Cotyledon woodii subsp. cremnophila
Cotyledon woodii Schönland & Baker f. subsp. cremnophila Van Jaarsv.
Common names: Kei River cotyledon (Eng.), Keiplakkie (Afr.)
The Kei River cotyledon is only known from cliffs along the lower Kei River in the Eastern Cape. It is a small, compact, rock-hugging shrublet with attractive pale, olive to grey-green leaves with reddish margins, and large, solitary, shiny orange-red, drooping flowers. It is easily grown and makes a rewarding pot plant.
Fig. 1. Cotyledon woodii subsp.cremnophila in flower, growing in a container in the nursery at Kirstenbosch National Botanical Garden, collected from cliffs along the Kei River.
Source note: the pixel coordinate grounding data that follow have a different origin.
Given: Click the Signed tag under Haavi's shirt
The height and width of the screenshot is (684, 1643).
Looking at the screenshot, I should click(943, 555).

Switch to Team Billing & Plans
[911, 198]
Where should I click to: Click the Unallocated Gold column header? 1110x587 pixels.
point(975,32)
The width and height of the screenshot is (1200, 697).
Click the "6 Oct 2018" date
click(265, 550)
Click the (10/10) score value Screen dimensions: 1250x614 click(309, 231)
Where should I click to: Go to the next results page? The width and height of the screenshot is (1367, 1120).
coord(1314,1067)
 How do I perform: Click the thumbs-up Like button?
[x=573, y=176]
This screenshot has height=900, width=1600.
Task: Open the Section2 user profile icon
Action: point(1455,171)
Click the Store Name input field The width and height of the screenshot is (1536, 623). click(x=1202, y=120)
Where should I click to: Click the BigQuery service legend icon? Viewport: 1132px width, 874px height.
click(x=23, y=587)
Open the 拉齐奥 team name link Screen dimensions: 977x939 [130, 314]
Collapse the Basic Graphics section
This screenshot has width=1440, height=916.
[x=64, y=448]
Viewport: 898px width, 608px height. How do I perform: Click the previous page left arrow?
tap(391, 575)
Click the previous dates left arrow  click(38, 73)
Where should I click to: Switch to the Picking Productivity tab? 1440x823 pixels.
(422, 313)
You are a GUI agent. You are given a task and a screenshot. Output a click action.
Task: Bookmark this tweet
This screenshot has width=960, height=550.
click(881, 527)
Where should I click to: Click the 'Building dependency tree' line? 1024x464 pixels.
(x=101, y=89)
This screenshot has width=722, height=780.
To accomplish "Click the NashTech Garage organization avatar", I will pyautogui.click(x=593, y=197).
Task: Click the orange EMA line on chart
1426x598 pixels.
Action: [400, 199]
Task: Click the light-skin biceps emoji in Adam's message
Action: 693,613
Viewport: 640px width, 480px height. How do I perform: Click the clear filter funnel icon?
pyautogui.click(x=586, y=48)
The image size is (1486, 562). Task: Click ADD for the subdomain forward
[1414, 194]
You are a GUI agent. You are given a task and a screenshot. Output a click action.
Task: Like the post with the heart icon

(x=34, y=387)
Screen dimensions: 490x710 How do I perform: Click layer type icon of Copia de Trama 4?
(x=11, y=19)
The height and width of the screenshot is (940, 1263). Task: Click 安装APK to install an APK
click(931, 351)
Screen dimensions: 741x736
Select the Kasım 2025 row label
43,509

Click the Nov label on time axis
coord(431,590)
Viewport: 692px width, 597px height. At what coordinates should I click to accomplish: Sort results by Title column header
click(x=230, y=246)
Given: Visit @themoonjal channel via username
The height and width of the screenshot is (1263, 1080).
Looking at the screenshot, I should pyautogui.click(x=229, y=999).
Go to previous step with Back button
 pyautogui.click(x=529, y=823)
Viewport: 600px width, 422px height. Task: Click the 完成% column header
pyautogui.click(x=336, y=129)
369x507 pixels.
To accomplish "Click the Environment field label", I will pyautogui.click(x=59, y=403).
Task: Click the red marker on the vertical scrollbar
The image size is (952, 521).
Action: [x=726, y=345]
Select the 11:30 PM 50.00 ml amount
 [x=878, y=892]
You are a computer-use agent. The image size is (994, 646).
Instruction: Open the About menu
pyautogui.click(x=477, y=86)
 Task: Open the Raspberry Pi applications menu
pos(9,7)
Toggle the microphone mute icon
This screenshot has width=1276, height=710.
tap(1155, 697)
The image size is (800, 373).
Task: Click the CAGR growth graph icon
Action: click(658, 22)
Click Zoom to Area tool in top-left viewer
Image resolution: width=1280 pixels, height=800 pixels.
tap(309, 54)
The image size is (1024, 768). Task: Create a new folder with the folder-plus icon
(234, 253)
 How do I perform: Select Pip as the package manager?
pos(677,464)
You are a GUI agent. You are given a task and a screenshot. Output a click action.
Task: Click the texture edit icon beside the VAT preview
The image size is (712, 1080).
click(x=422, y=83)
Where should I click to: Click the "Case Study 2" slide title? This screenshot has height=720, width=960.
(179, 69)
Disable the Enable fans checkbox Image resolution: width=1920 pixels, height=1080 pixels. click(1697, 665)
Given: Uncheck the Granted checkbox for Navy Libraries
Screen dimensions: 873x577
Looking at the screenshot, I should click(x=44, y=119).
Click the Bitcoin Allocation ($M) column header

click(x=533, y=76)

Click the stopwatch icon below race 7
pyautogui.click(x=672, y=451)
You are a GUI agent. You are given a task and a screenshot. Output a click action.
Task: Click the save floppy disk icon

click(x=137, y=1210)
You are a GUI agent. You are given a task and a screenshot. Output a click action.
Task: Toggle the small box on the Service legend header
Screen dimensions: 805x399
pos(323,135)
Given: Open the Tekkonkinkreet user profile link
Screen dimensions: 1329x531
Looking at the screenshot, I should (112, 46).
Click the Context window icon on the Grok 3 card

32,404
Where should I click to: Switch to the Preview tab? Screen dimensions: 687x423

Cotyledon woodii subsp. cremnophila is a small, much-branched, rock-hugging succulent shrublet to 150 mm high and 200 mm wide, forming usually a woody shrublet tight against the rock face. The olive to grey-green leaves are conspicuously reddish-purple along their margin, ascending spreading, often conspicuously symmetrically arranged, with short internodes (8 mm), becoming gradually smaller upwards (pyramidal). The leaves are very succulent when fully turgid, obovoid, 30-45 x 17-27 mm. The solitary flower is orange-red, 35 x 10 mm, the tube cylindrical, 25 mm long, fused at the base for 22 mm, slightly bulging in the middle, peduncle 20 mm. The calyx lobes 4 x 4 mm, triangular, the corolla lobes 28 x 6 mm, linear-lanceolate, slightly longer than the flower tube. The nectary glands (squamae) ascending spreading, yellowish-green, 1 mm high and 3 mm in wide, notched at the tip (emarginate), semi-translucent. Flowering is in midsummer (December to January).
Fig. 2. Close-up of the leaves of Cotyledon woodii subsp. cremnophila. Note the leaf symmetry and the younger leaves becoming progressively shorter.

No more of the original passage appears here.